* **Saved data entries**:
----------------------------------------

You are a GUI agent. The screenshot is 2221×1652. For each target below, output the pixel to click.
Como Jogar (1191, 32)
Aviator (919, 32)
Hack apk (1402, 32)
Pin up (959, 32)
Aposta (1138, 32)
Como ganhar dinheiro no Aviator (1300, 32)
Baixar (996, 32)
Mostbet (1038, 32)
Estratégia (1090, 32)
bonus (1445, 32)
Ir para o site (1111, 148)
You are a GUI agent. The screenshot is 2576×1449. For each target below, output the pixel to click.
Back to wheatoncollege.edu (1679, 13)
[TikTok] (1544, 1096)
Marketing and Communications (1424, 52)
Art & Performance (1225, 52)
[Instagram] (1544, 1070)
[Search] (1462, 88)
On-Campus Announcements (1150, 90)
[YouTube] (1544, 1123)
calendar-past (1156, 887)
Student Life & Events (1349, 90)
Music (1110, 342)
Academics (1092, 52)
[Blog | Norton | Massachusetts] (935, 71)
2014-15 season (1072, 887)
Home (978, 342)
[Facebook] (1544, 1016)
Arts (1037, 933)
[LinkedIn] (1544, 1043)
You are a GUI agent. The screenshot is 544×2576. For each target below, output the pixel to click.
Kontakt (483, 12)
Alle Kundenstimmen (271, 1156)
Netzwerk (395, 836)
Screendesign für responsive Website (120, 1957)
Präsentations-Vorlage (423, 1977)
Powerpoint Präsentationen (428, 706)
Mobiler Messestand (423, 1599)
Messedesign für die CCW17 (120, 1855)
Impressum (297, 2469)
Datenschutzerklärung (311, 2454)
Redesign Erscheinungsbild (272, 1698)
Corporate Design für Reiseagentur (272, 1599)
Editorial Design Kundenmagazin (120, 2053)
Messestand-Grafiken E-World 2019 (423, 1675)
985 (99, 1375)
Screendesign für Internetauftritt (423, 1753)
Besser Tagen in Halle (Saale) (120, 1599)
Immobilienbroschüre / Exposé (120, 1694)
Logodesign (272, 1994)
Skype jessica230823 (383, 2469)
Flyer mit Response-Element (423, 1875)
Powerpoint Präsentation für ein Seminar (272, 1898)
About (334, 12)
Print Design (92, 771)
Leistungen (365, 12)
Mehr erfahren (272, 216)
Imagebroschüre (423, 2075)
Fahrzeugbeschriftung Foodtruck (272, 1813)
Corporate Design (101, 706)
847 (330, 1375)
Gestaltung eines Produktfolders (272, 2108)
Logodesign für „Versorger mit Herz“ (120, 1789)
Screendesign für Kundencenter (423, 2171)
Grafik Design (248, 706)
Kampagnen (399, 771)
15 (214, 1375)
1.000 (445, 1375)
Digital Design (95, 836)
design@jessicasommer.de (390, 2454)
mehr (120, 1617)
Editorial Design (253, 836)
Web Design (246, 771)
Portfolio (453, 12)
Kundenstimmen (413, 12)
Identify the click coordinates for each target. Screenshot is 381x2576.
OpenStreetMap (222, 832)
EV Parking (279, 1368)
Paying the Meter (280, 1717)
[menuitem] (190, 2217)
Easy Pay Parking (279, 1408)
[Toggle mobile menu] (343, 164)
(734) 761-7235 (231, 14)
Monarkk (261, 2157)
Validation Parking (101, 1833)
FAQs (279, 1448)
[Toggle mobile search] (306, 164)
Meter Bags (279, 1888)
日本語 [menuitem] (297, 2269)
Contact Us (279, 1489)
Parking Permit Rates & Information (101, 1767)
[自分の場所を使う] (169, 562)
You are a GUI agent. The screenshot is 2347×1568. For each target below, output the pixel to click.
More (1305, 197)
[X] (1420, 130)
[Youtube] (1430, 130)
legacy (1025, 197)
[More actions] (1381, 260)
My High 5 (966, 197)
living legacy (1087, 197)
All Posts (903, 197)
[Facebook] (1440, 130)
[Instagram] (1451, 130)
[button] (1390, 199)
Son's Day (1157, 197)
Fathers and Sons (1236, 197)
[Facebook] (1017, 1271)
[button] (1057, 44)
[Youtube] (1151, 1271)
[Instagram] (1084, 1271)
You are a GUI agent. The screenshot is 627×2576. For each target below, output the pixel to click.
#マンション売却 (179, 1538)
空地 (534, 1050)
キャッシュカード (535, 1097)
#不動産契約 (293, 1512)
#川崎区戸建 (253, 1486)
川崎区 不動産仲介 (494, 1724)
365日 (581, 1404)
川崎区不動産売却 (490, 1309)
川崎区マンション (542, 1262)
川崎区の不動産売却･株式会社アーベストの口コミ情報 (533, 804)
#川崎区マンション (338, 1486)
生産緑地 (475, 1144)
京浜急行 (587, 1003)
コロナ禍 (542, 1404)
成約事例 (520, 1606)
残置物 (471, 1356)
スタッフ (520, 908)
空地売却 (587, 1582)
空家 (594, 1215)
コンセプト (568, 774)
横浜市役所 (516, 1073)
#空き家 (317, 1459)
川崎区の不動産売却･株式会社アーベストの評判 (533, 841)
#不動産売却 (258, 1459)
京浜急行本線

----------------------------------------

* **Work task**: Using the records above, repeat exactly the lines from the first one through the line with "Logodesign für „Versorger".

* **Exercise solution**:
You are a GUI agent. The screenshot is 2221×1652. For each target below, output the pixel to click.
Como Jogar (1191, 32)
Aviator (919, 32)
Hack apk (1402, 32)
Pin up (959, 32)
Aposta (1138, 32)
Como ganhar dinheiro no Aviator (1300, 32)
Baixar (996, 32)
Mostbet (1038, 32)
Estratégia (1090, 32)
bonus (1445, 32)
Ir para o site (1111, 148)
You are a GUI agent. The screenshot is 2576×1449. For each target below, output the pixel to click.
Back to wheatoncollege.edu (1679, 13)
[TikTok] (1544, 1096)
Marketing and Communications (1424, 52)
Art & Performance (1225, 52)
[Instagram] (1544, 1070)
[Search] (1462, 88)
On-Campus Announcements (1150, 90)
[YouTube] (1544, 1123)
calendar-past (1156, 887)
Student Life & Events (1349, 90)
Music (1110, 342)
Academics (1092, 52)
[Blog | Norton | Massachusetts] (935, 71)
2014-15 season (1072, 887)
Home (978, 342)
[Facebook] (1544, 1016)
Arts (1037, 933)
[LinkedIn] (1544, 1043)
You are a GUI agent. The screenshot is 544×2576. For each target below, output the pixel to click.
Kontakt (483, 12)
Alle Kundenstimmen (271, 1156)
Netzwerk (395, 836)
Screendesign für responsive Website (120, 1957)
Präsentations-Vorlage (423, 1977)
Powerpoint Präsentationen (428, 706)
Mobiler Messestand (423, 1599)
Messedesign für die CCW17 (120, 1855)
Impressum (297, 2469)
Datenschutzerklärung (311, 2454)
Redesign Erscheinungsbild (272, 1698)
Corporate Design für Reiseagentur (272, 1599)
Editorial Design Kundenmagazin (120, 2053)
Messestand-Grafiken E-World 2019 (423, 1675)
985 (99, 1375)
Screendesign für Internetauftritt (423, 1753)
Besser Tagen in Halle (Saale) (120, 1599)
Immobilienbroschüre / Exposé (120, 1694)
Logodesign (272, 1994)
Skype jessica230823 (383, 2469)
Flyer mit Response-Element (423, 1875)
Powerpoint Präsentation für ein Seminar (272, 1898)
About (334, 12)
Print Design (92, 771)
Leistungen (365, 12)
Mehr erfahren (272, 216)
Imagebroschüre (423, 2075)
Fahrzeugbeschriftung Foodtruck (272, 1813)
Corporate Design (101, 706)
847 (330, 1375)
Gestaltung eines Produktfolders (272, 2108)
Logodesign für „Versorger mit Herz“ (120, 1789)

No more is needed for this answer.